Drugs with poor water and lipid solubility are termed "brick dust." We previously successfully developed a co-amorphous system of a novel neuropeptide Y 5 receptor antagonist (AntiY 5 R), a brick dust molecule, using sodium taurocholate (NaTC) as a co-former. However, the maximum improvement in AntiY 5 R dissolution by the co-amorphous system was only approximately 10 times greater than that of the crystals. Therefore, in the current study, other bile salts, including sodium cholate (NaC), sodium chenodeoxycholate (NaCC), and sodium glycocholate (NaGC), were examined as co-formers to further improve AntiY 5 R dissolution.
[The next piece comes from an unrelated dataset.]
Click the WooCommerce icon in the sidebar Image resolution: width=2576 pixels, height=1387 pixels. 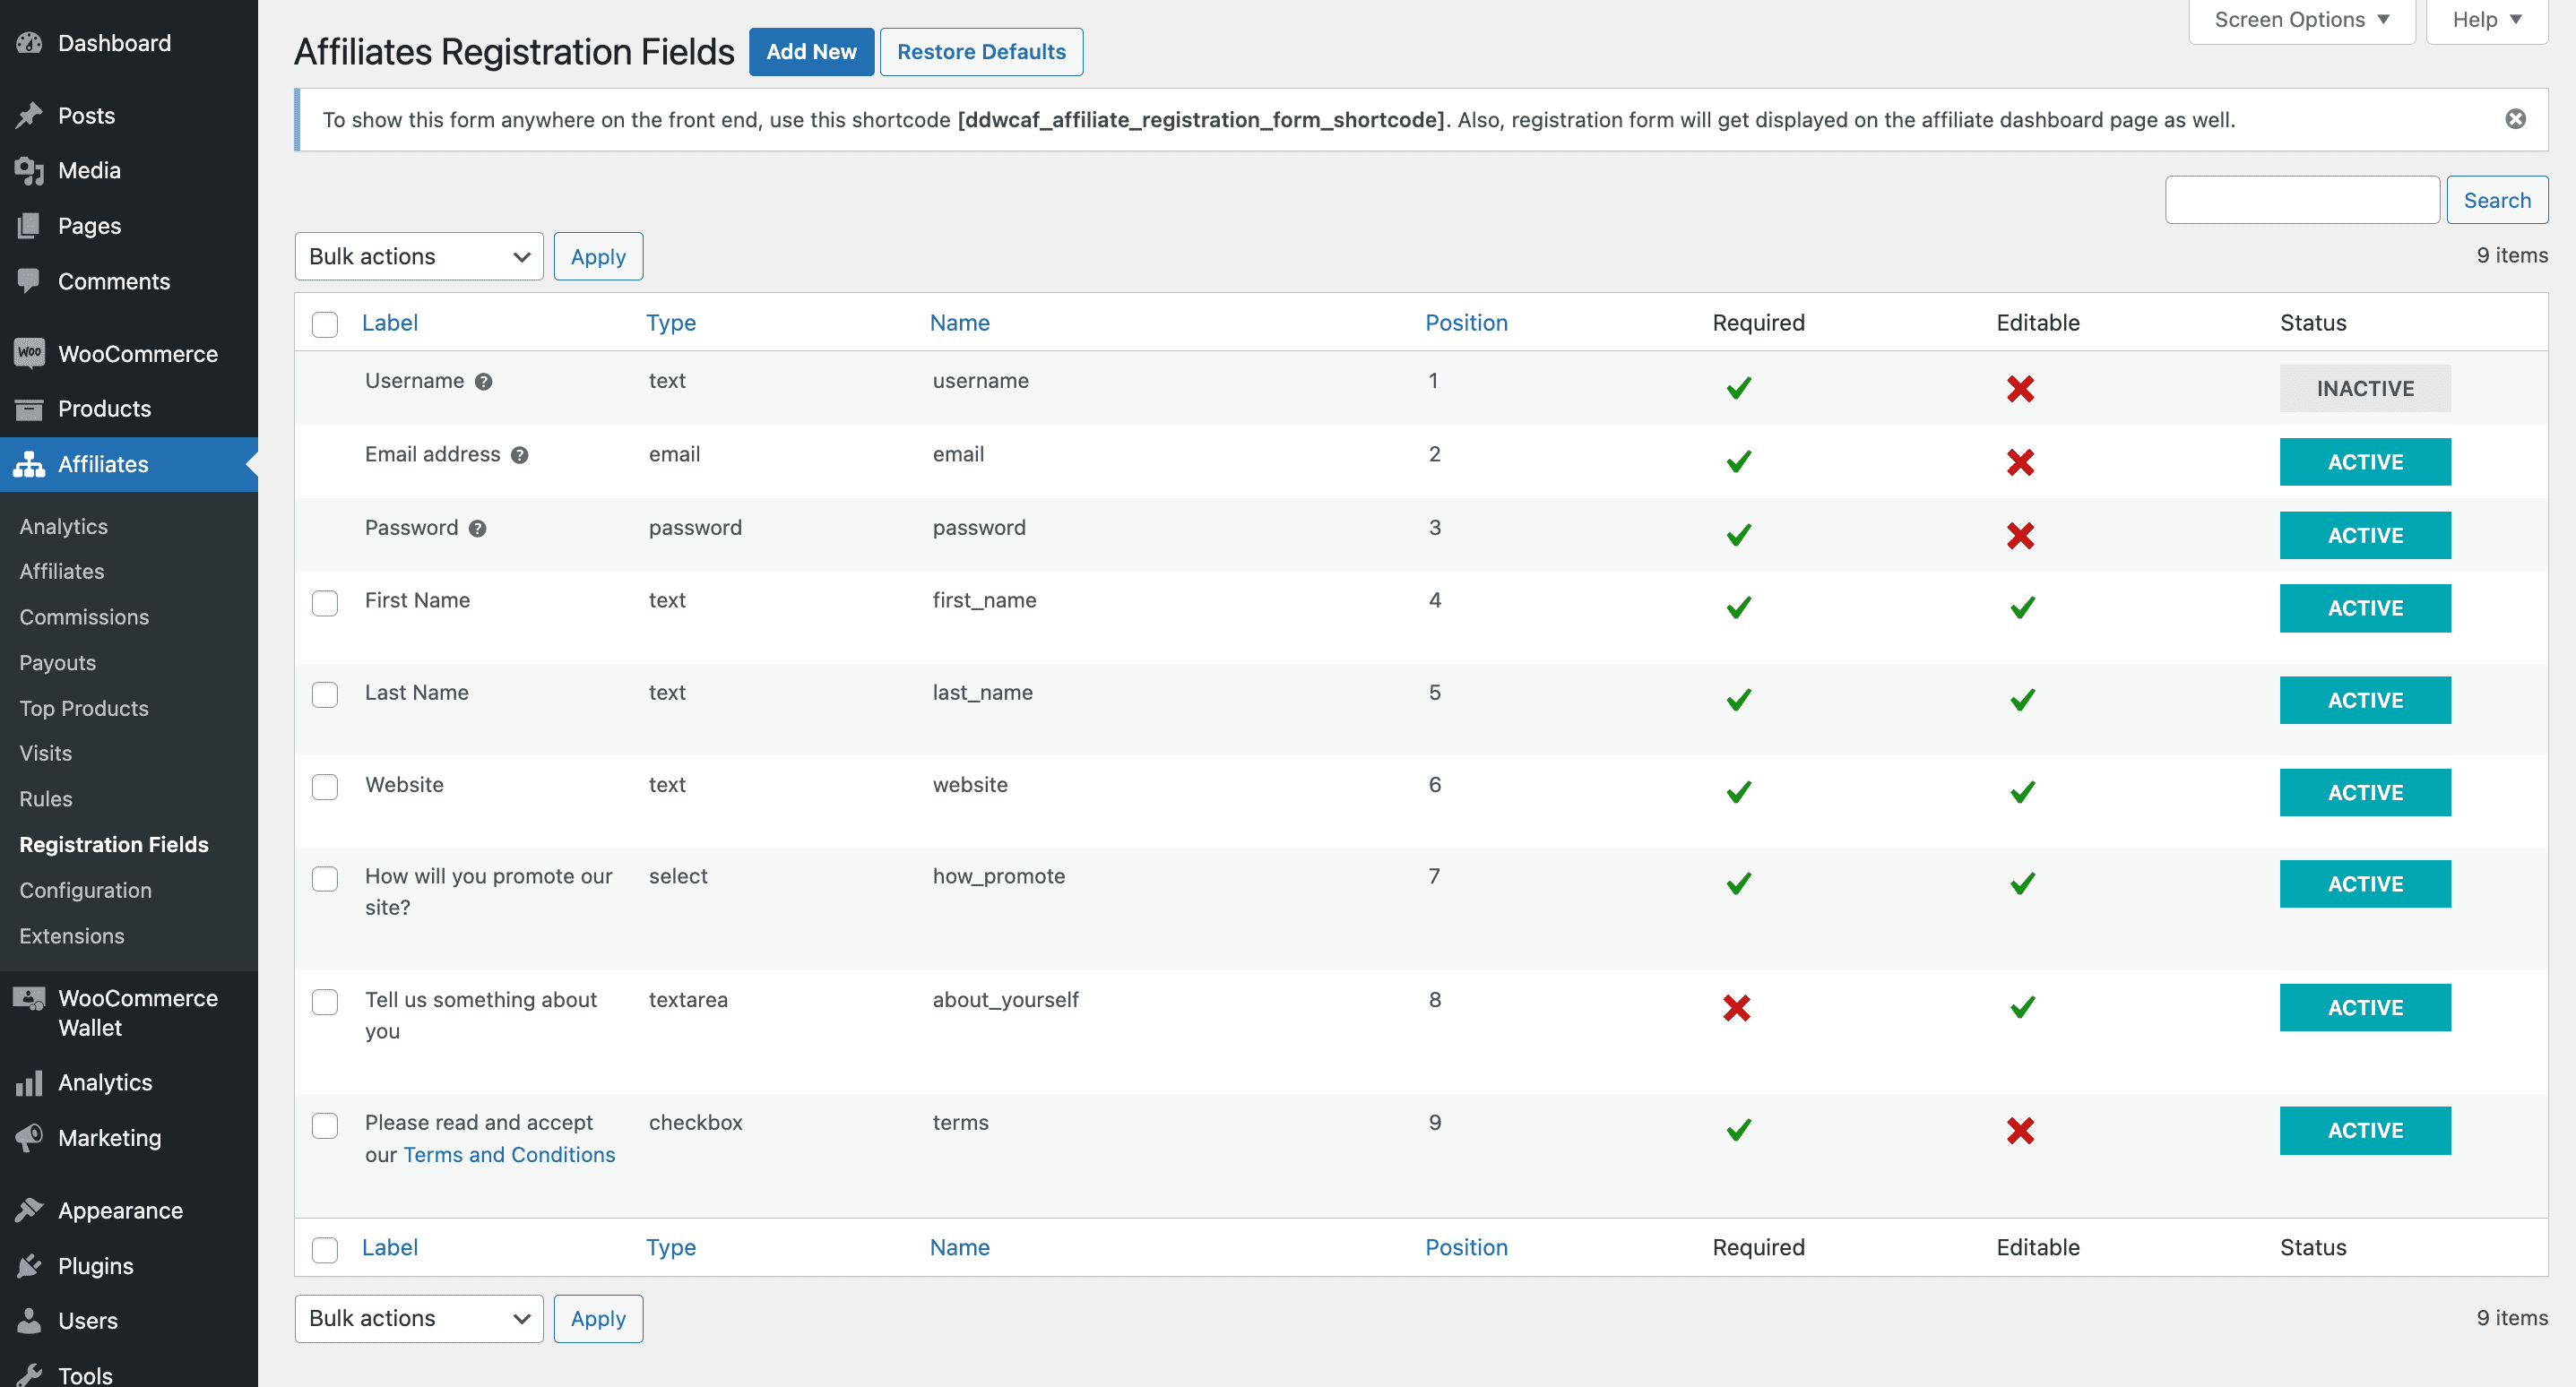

NaC, NaCC, and NaGC have glass transition temperatures above 150°C. All three co-amorphous systems prepared successfully retained the amorphous form of AntiY 5 R for 3 months at 40°C, but the co-amorphous system with NaGC (AntiY 5 R-NaGC; 1:9 molar ratio) provided the highest improvement in AntiY 5 R dissolution, which was approximately 50 times greater than that of the crystals. Possible intermolecular interactions via the glycine moiety of NaGC more than the other bile salts would contribute to the highest dissolution enhancement with AntiY 5 R-NaGC. Thus, NaGC would be a promising co-former for formulating stable co-amorphous systems to enhance the dissolution behavior of brick dust molecules.